Con el triunfo de la Revolución de Octubre, el debate se planteaba en otros términos. Entraba en juego el destino de la humanidad, la transformación de la sociedad a escala internacional. El acontecimiento se había producido en el contexto de una guerra de dimensiones nunca vistas, con su desfile de muertos, mutilados y condenados a plazo fijo por los gases tóxicos. Nevermore, prensaban los escritores aún desconocidos que regresaban del frente. Las interrogantes acerca del papel del arte pasaron a un primer plano. Para los intelectuales, la disyuntiva se planteaba a partir de nuevas coordenadas sin antecedentes históricos frente a quienes se aferraban al sacerdocio. Del oficio, los surrealistas buscaban sus paradigmas en la conjunción de la intersección de Freud y Marx intentando conjugar un doble proceso emancipatorio. Instrumento de liberación, el arte se proponía cambiar la vida al margen de las contingencias impuestas por las demandas de una praxis política concreta. Esta fisura quebrantó el ala izquierda del movimiento, mientras en otro territorio se situaban quienes se atenían al estricto sacerdocio del oficio de la escritura. Con esas premisas, el diálogo de los artistas con los dirigentes de los partidos comunistas de reciente creación atravesó escollos, malentendidos y experiencias frustrantes por ambas partes. La construcción del socialismo en un solo país después de los fracasos en Alemania y Hungría impuso la férrea defensa de la URSS. Un sectarismo a ultranza, con lamentables repercusiones en la América Latina, cerró las posibilidades de ejercicio de la crítica ante los errores derivados de algunas concepciones estalinistas. La guerra de España allanó diferencias y juntó voluntades. Poco después, el pacto Molotov-Ribbentrop volvía a sembrar el desconcierto.

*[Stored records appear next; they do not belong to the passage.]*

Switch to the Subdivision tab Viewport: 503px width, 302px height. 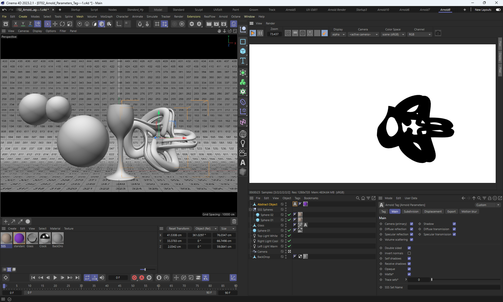pyautogui.click(x=411, y=211)
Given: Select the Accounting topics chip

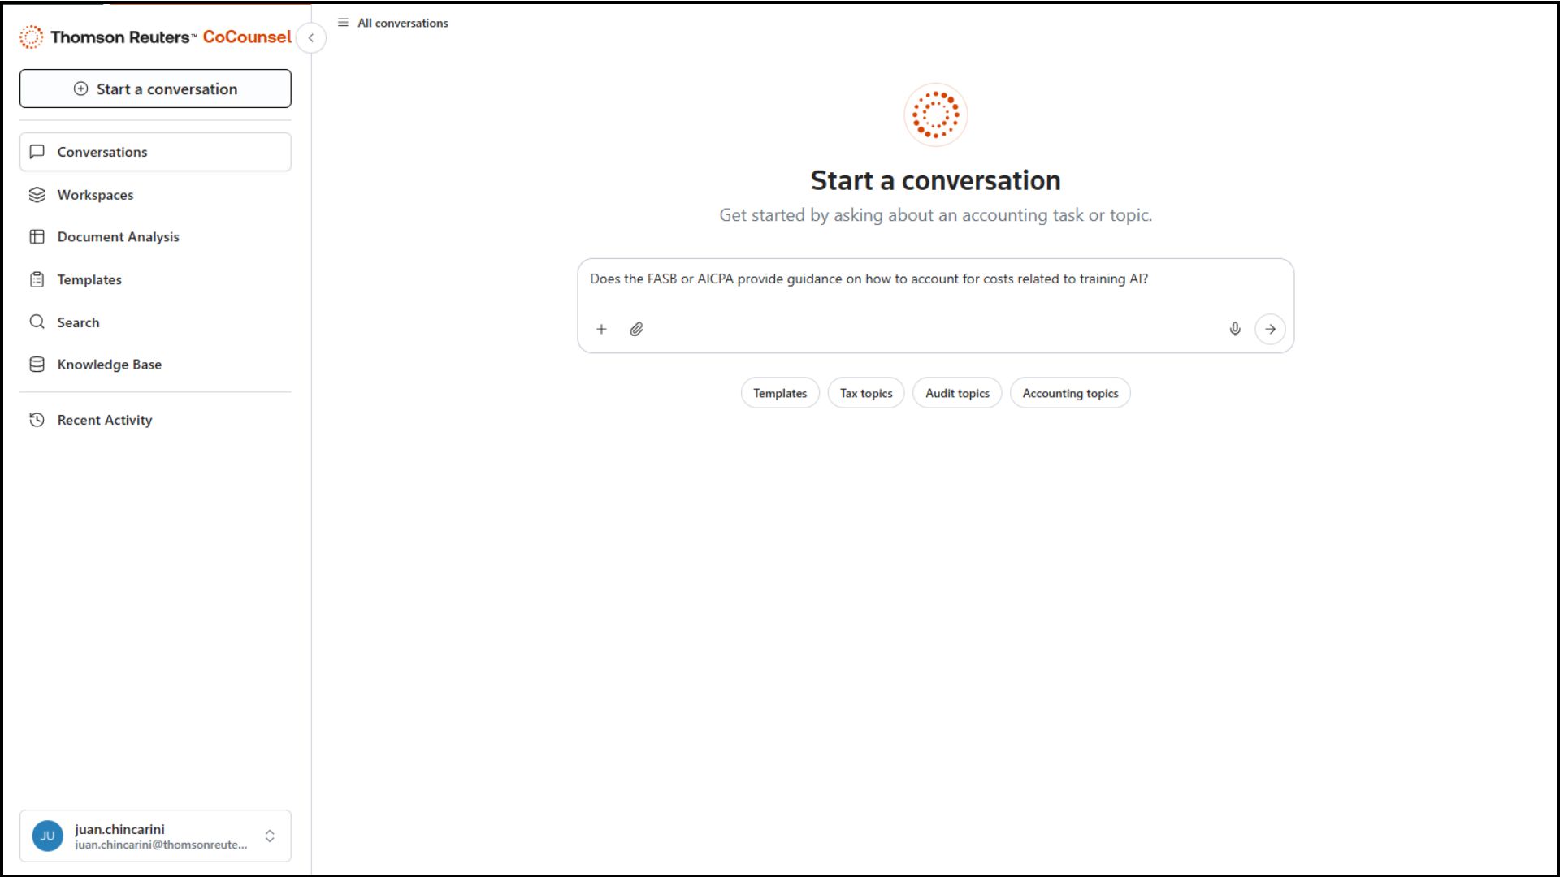Looking at the screenshot, I should (1069, 393).
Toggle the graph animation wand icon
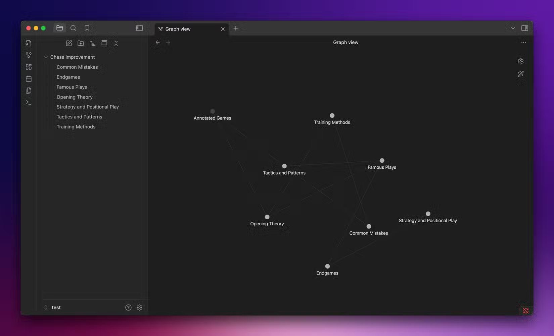The width and height of the screenshot is (554, 336). [x=520, y=74]
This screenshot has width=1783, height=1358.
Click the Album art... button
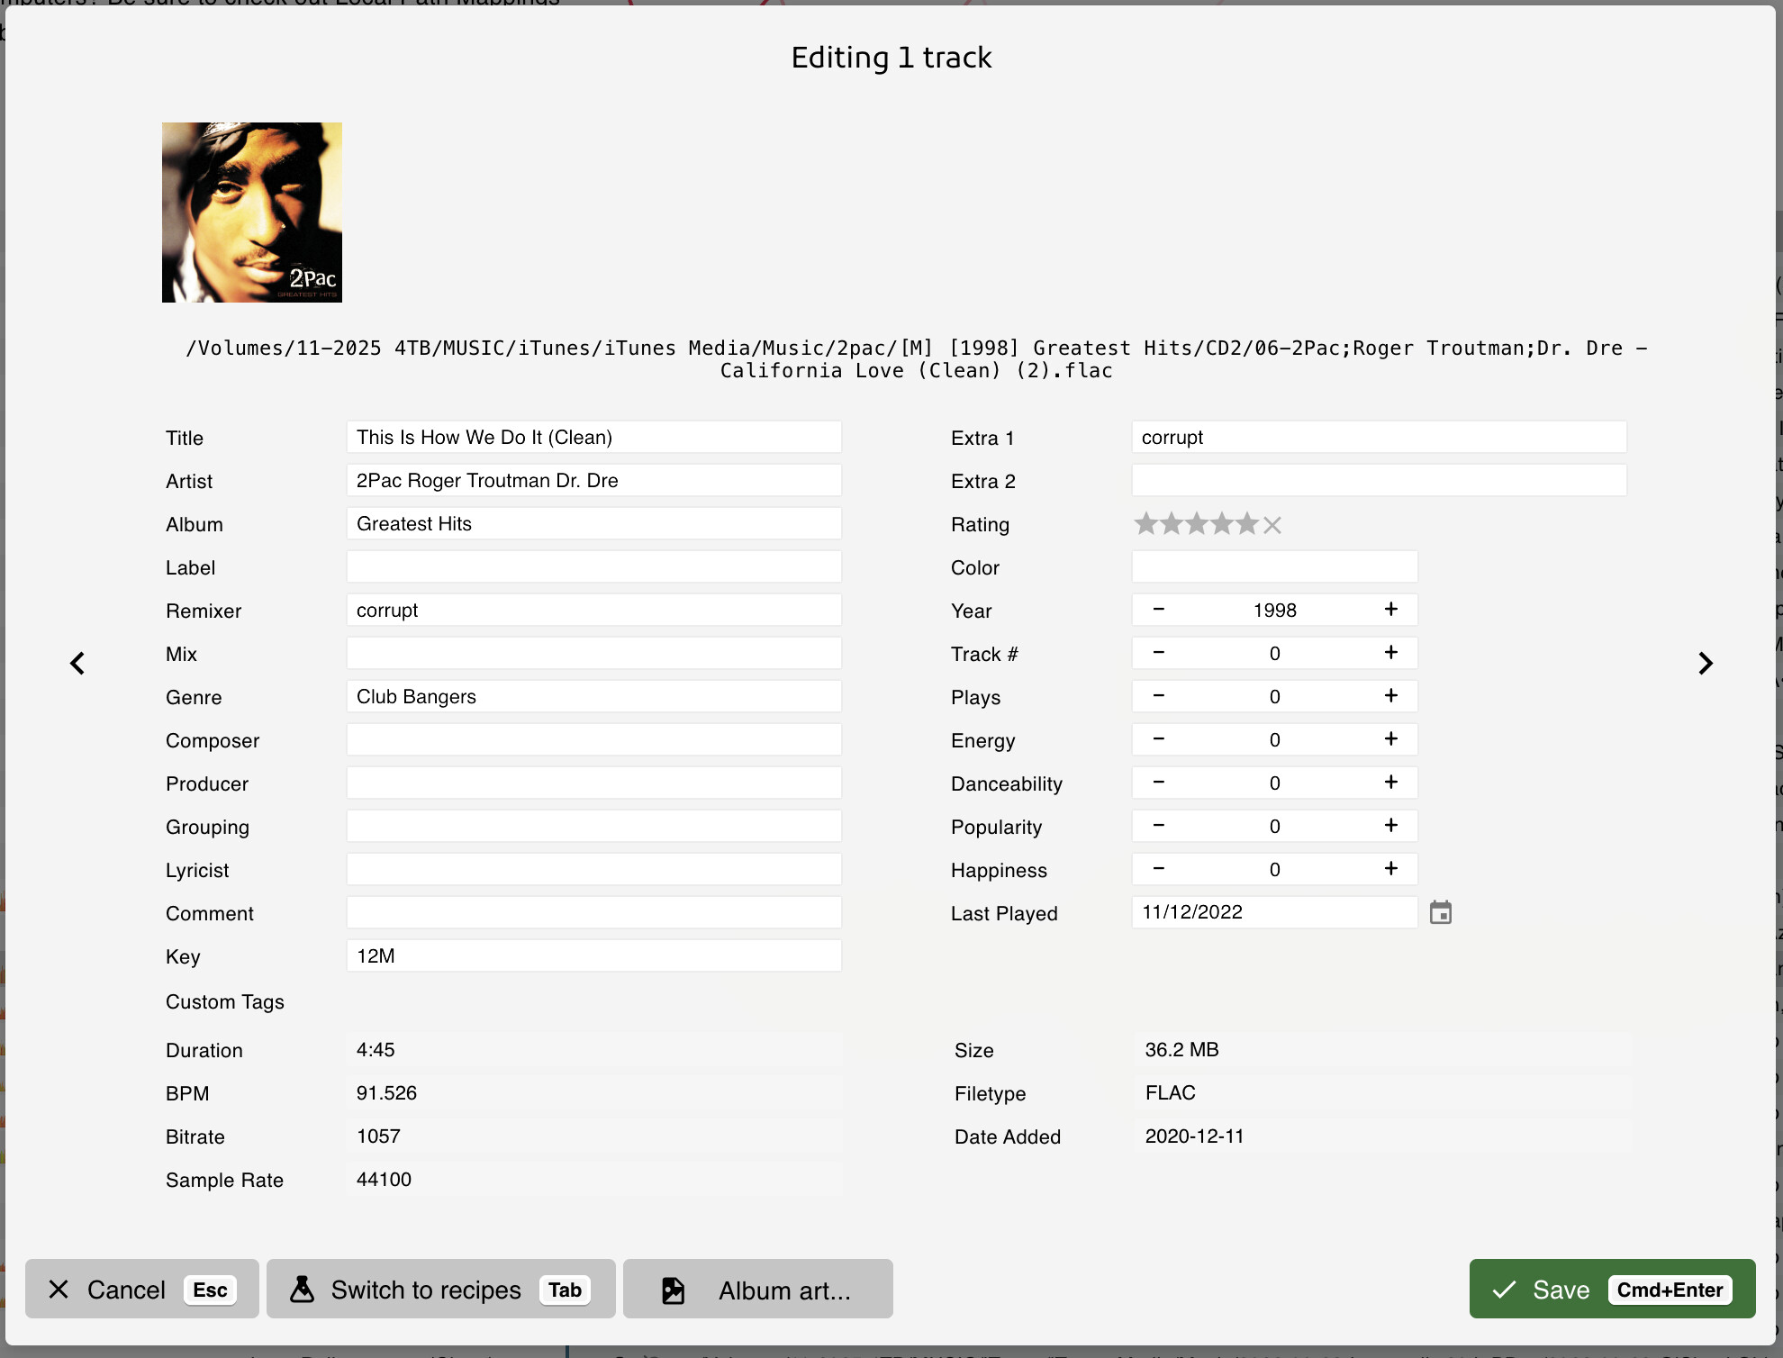(x=757, y=1290)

El gran holocausto, masacre de judíos incluida, plantearía en términos inéditos el nevermore formulado a seguidas de la Primera Guerra Mundial. Ya no quedaba espacio para la inocencia. La barbarie y la amenaza nuclear amenazaban arrasarlo todo. Sartre se convirtió en vocero de la época. Sus especulaciones en el terreno filosófico no sobrepasaron los ámbitos académicos. Su obra de ficción ha sido melada por el tiempo. En el ensayo, en cambio, se mantiene la vigencia productiva, estimulante por su capacidad de generar ideas y reformular interrogantes. Sus relatos y sus obras de teatro recorrieron ambas orillas del Atlántico. Pero sus textos de carácter divulgativo y panfletario intervinieron de manera directa e inmediata en los acontecimientos y en el combate de las ideas. El existencialismo es un humanismo que propuso una revitalización de esa corriente matriz del pensamiento occidental desde la visión trágica derivada de los horrores de la guerra. En ese contexto, el compromiso del escritor reivindicaba la asunción de una responsabilidad al margen y, a veces, por encima de las contingencias impuestas por la realpolitik. De ahí una larga historia de encuentros con los sectores de la izquierda militante requerida de un análisis más particularizado.

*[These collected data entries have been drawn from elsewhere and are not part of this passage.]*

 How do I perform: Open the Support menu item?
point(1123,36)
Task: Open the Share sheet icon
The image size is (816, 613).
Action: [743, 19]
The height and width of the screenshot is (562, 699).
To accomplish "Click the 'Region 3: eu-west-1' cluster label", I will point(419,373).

Desde los días germinales de las luchas independentistas, los intelectuales latinoamericanos establecieron un intenso diálogo con las corrientes que modulaban la modernidad en Europa occidental, fundamentalmente en Inglaterra y Francia. Sin soslayar el papel de las maniobras políticas formuladas por el poder hegemónico desde su cancillería, de Inglaterra llegaron las ideas económicas muy favorecidas por las oligarquías criollas. En el plano político, a partir de la Revolución Francesa se produjo un proceso de recepción activa, atemperada a las circunstancias locales, de las ideas procedentes de París. En nuestra América, sin embargo, la historia impuso las reglas del juego. En los momentos decisivos, los intelectuales no se limitaron al ejercicio de una conciencia moral. Asumieron papeles protagónicos en las luchas por la independencia y en la etapa fundacional de los nuevos estados.

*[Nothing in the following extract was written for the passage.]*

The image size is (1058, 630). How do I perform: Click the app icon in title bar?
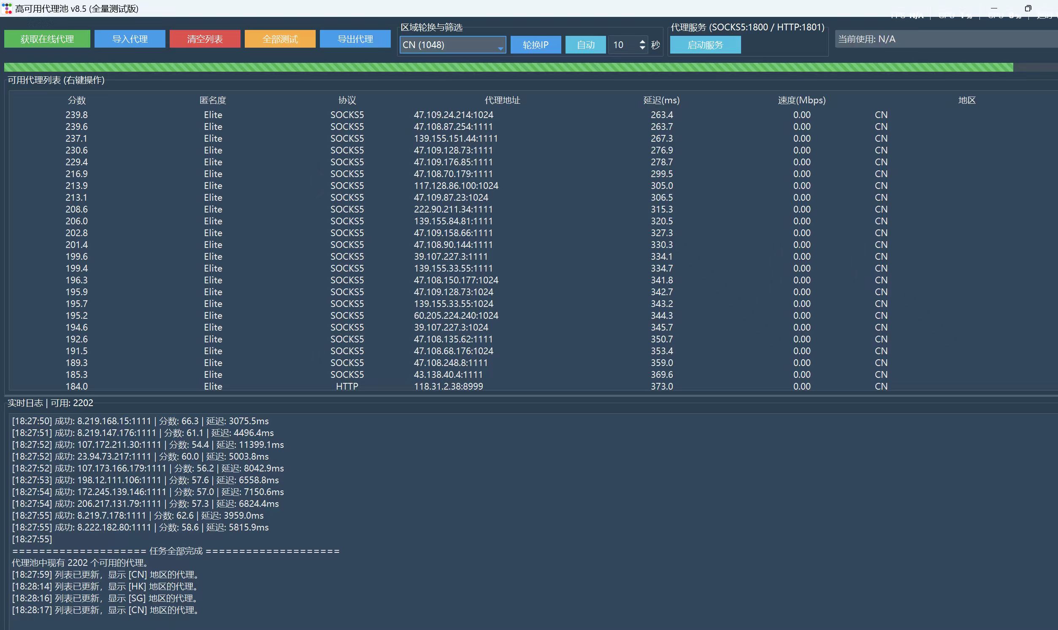[7, 8]
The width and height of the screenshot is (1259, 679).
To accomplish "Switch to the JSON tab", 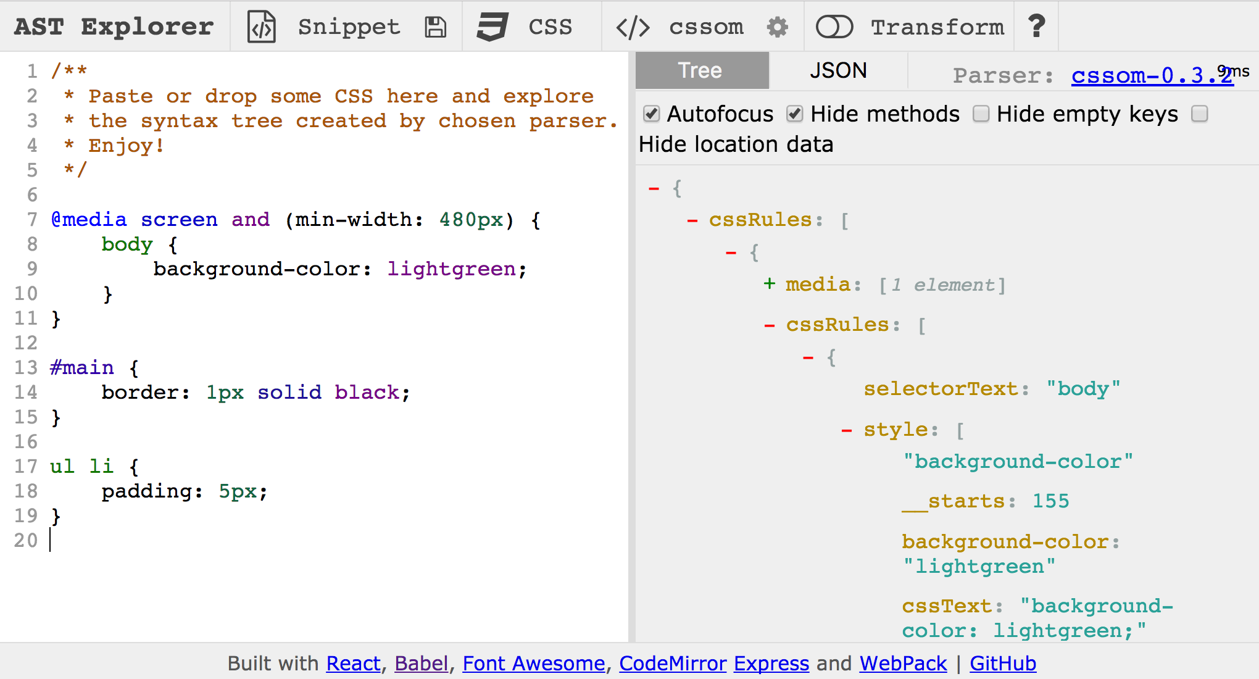I will 838,71.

Libertad, igualdad, fraternidad fue mucho más que una consigna. Se hizo carne en decretos inscritos en un calendario de nuevo tipo, de dulces resonancias pastoriles y sabor neoclásico. En un planeta que, al decir de Carpentier, se iba achicando, por efecto de carambola, el programa revolucionario se ajustó a las realidades de distintos contextos. En nuestra América, removió el independentismo y sacudió el espíritu abolicionista. Pero el planeta empequeñecía aceleradamente. En medio de la Primera Guerra Mundial, la Revolución de Octubre emergió como poderosa llamarada desde los confines del imperio de los zares. Anunciaba una conmoción más profunda, sin antecedentes en la historia. Mugriento y desarrapados, los pobres de la Tierra, soldados, obreros y campesinos intentaban tomar el cielo por asalto.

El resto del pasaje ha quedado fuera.